Students, classes, and time slots are represented as integers starting
with zero.
Your task is to implement two approaches to this problem from the choices
below. In addition, a steepest ascent approach is included with assignment
code. Compare each algorithm for average case behavior on randomly
generated problems with the parameters given above. At least one of your
two approaches must have a (*) to the right of its name:
Random Walk (Descending) with Random Restarts, % Ascending Moves
Accepted, or both: This need not be so computationally intensive
as the steepest descent approach supplied. In that approach, all
possible single class time slot changes are examined. For this approach,
you need only randomly generate a single possible change, evaluate it,
and decide whether to accept it as a next step. Random restarts are
random reassignments of class times at regular intervals (e.g. after 1000
steps). If strictly descending, refuse any "uphill" steps.
Alternately, you can choose to accept some small percentage of uphill steps.
Try a variety of parameter choices and try to achieve the best possible
behavior within about a minute of computation on triton at normal load.
Simulated Annealing(*): This is similar to hill descent with % random
moves. C code listings and documentation will be provided as an aid.

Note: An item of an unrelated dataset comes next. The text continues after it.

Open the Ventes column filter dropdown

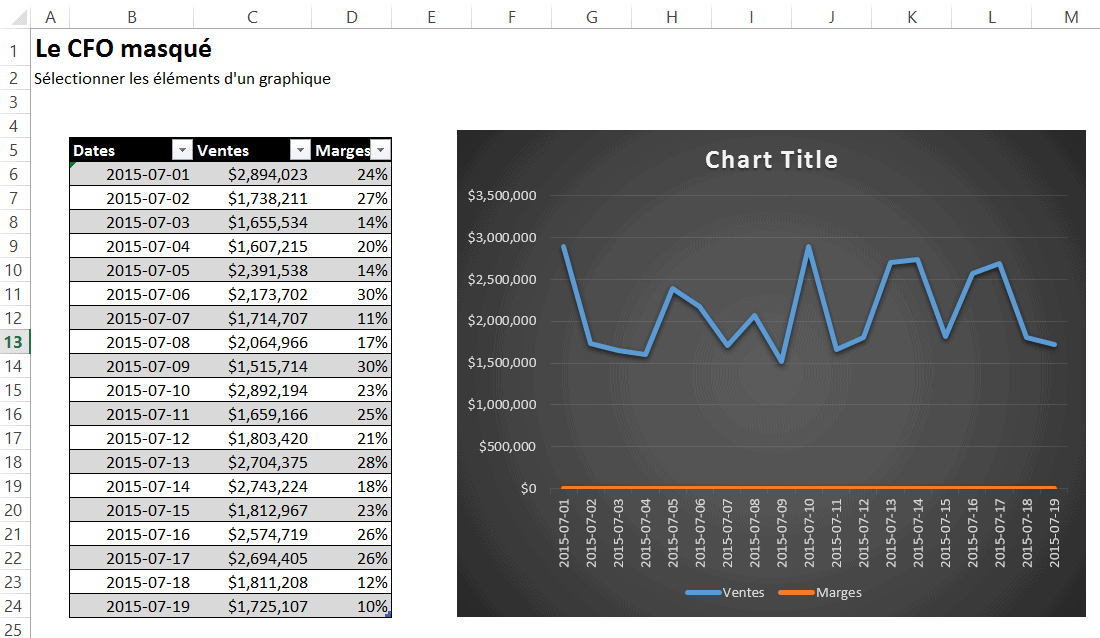300,150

There is also pseudocode in our text. Experiment with different annealing
schedules. Simulated annealing with a fast annealing schedule is
called "simulated quenching" and is similar to hill descent with variable
% ascending moves and random restarts.
Genetic Algorithm(*): Encoding is simple for this problem.

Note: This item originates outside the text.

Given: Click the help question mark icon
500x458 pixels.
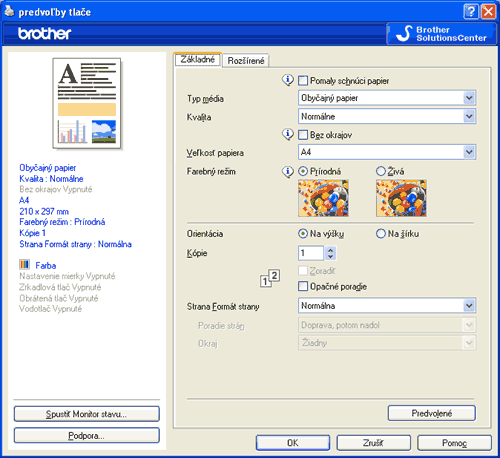Looking at the screenshot, I should tap(471, 12).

An array of class time assignments serve as the "gene". The fitness
of the gene is the number of conflicts. Crossover and mutation are
similarly easy to define. Seek help if you need help in these design
decisions.
Required for grading:
Include a README file with honor pledge, name, student id#, and a description
of your implementations.
Each implementation should accept two integers from the command line:
number of trials run on a single problem generated with an...
initial random seed for ClassSchedulingProblem random number generator
rng
Each trial should run for no longer than one minute on triton under normal
load.
Each trial should print a line with a trial number (starting with 0) and
the final number of schedule conflicts. After completion of the trials,
print a line with "Average: " and the average schedule conflicts from each
trial result.
Describe the formal definition of a Constraint Satisfaction Problem (CSP)
as described in your readings. How does a constraint optimization
problem such as our Class Scheduling Problem differ from a CSP such as
a map coloring problem?
A CSP can be thought of as a search problem. How are CSPs different
from a search problem such as TripleCross? (Hint: What are we seeking
to have the search show us for each problem? Generalize the difference
in abstract terms.)
What is node consistency? What is arc consistency? How and
why would you enforce such consistency in solving a CSP?